Я мог бы прогнать от себя Сонечку, мог бы обрести свободу, заставить мою любовь уйти, исчезнуть, забрать с собой всякое милое сердцу воспоминание, исполненное сентиментальной и чувственной поэзии. Но сама мысль о расставании с Сонечкой вызывала во мне необоримую слабость – и я падал без сил, без эмоций, без желаний, пренебрегая теми остатками души, которыми располагал, – падал в ее объятия, снова и снова, и благодарил Бога за то, что наградил меня ею, и проклинал дьявола – по той же причине. Слишком поздно я догадался, что эту душевную слабость, эту неспособность собрать всю свою волю воедино привила мне Сонечка: она прокляла меня презренной немощью, разрушила меня с той мучительной неспешностью, с каковой в старые времена умирали тысячи и тысячи посаженных на кол жертв, чьих имен не сохранила ни человеческая память, ни история. Так же медленно погибал я – безвестный, едва ли вспоминаемый немногочисленными старыми друзьями, и конец мой был неминуем, как и у всего, что не вечно в нашем мире.

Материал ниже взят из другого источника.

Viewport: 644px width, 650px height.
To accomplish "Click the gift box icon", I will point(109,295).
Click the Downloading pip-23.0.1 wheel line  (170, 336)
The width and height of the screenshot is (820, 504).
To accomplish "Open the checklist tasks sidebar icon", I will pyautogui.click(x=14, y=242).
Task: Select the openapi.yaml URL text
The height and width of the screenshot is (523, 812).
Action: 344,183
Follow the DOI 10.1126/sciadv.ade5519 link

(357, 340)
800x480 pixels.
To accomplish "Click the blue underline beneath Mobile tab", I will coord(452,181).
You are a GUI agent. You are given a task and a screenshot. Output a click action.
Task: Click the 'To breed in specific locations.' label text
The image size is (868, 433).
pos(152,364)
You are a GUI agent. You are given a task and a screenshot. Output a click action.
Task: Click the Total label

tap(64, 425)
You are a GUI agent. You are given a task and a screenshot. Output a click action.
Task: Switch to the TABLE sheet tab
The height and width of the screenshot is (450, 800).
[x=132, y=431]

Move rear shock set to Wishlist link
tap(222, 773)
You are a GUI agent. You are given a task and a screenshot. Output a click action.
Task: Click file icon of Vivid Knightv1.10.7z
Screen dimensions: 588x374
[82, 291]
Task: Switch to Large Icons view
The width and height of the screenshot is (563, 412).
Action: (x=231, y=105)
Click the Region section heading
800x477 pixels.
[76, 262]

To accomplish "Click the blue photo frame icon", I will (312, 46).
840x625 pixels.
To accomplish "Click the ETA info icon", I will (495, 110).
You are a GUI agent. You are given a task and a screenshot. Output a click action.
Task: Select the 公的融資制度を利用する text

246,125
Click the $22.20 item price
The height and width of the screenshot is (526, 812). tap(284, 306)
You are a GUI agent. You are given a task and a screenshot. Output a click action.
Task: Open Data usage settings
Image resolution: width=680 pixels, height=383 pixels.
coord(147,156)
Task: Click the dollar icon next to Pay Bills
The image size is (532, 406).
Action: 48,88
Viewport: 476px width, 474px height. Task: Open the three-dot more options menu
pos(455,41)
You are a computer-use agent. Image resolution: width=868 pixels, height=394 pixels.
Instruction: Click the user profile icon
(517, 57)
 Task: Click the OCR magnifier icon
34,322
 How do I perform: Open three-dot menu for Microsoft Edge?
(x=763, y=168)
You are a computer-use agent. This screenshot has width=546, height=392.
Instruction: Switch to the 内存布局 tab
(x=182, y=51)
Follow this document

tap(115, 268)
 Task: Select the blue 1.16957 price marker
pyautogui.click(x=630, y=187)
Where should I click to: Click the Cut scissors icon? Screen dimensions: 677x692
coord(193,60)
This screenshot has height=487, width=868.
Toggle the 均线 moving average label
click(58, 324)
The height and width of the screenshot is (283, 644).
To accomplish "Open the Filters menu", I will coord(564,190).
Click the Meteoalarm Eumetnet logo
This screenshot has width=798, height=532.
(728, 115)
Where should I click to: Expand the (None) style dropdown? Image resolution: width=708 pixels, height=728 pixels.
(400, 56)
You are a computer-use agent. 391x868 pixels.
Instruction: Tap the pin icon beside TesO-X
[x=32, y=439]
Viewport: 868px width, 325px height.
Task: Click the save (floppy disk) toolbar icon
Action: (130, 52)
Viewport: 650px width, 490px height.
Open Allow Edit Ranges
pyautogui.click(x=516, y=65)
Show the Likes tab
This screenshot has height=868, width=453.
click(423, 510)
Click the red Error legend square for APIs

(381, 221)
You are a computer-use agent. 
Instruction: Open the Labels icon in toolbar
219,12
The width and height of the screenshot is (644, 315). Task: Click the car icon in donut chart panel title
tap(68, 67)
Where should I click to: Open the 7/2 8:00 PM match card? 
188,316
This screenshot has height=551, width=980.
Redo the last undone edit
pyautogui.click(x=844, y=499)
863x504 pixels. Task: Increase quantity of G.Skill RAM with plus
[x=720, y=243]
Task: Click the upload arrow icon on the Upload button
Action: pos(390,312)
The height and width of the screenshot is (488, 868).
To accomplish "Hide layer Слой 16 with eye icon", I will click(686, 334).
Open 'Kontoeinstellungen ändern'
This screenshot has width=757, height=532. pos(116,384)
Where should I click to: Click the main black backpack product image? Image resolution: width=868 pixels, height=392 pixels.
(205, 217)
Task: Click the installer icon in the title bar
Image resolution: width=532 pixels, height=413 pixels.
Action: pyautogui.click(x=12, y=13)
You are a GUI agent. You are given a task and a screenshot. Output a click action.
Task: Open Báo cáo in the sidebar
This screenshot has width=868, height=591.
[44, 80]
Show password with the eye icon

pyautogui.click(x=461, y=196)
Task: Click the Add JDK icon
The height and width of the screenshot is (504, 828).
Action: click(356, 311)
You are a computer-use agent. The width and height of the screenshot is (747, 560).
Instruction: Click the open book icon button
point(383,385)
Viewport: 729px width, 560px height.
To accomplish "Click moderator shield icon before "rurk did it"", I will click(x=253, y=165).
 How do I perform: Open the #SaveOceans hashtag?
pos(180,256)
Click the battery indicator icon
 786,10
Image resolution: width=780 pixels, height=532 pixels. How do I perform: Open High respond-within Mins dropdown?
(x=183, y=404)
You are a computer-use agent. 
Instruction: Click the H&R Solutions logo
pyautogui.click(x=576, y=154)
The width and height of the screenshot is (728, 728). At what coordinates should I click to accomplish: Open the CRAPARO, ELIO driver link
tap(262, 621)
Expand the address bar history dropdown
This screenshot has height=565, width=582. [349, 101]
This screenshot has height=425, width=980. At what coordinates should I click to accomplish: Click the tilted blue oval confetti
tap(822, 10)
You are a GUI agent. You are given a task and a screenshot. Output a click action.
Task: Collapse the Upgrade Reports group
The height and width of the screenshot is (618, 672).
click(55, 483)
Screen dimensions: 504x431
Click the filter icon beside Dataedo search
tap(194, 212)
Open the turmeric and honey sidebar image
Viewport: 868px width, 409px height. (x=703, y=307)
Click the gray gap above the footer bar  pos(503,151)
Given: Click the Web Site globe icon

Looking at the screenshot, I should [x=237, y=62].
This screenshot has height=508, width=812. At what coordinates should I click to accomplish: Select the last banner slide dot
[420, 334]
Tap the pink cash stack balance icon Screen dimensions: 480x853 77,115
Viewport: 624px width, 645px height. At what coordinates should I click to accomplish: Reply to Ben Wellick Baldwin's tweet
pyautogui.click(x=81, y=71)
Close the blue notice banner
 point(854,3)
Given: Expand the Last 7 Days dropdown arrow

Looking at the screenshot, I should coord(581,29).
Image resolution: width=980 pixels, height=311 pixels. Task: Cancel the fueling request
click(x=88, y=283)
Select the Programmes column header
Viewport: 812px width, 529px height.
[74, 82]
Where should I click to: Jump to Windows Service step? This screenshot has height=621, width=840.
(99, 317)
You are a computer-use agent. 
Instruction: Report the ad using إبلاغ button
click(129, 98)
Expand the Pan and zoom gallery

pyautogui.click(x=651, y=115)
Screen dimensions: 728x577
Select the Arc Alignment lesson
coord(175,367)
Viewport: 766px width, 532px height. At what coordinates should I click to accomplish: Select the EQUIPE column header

Мой дом теперь был ее домом, а я – не более чем тенью былого себя. Но даже и тогда свет надежды не угас во мне окончательно. Я стремился к свободе с той решимостью, которой еще обладал. Моя мысль отчаянно работала и цеплялась за любую тростинку, лишь бы я не тонул в сладком и ужасающем омуте Сонечки. Я понимал, что в одиночку не справлюсь с зависимостью, и когда в очередной раз увидел себя в зеркале – бледный, бесплотный дух, в чьих глазах едва угадывался пульс жизни и только слабый намек, что в стекле отражался человек, еще не мертвец, – тогда я решил обратиться за помощью к друзьям.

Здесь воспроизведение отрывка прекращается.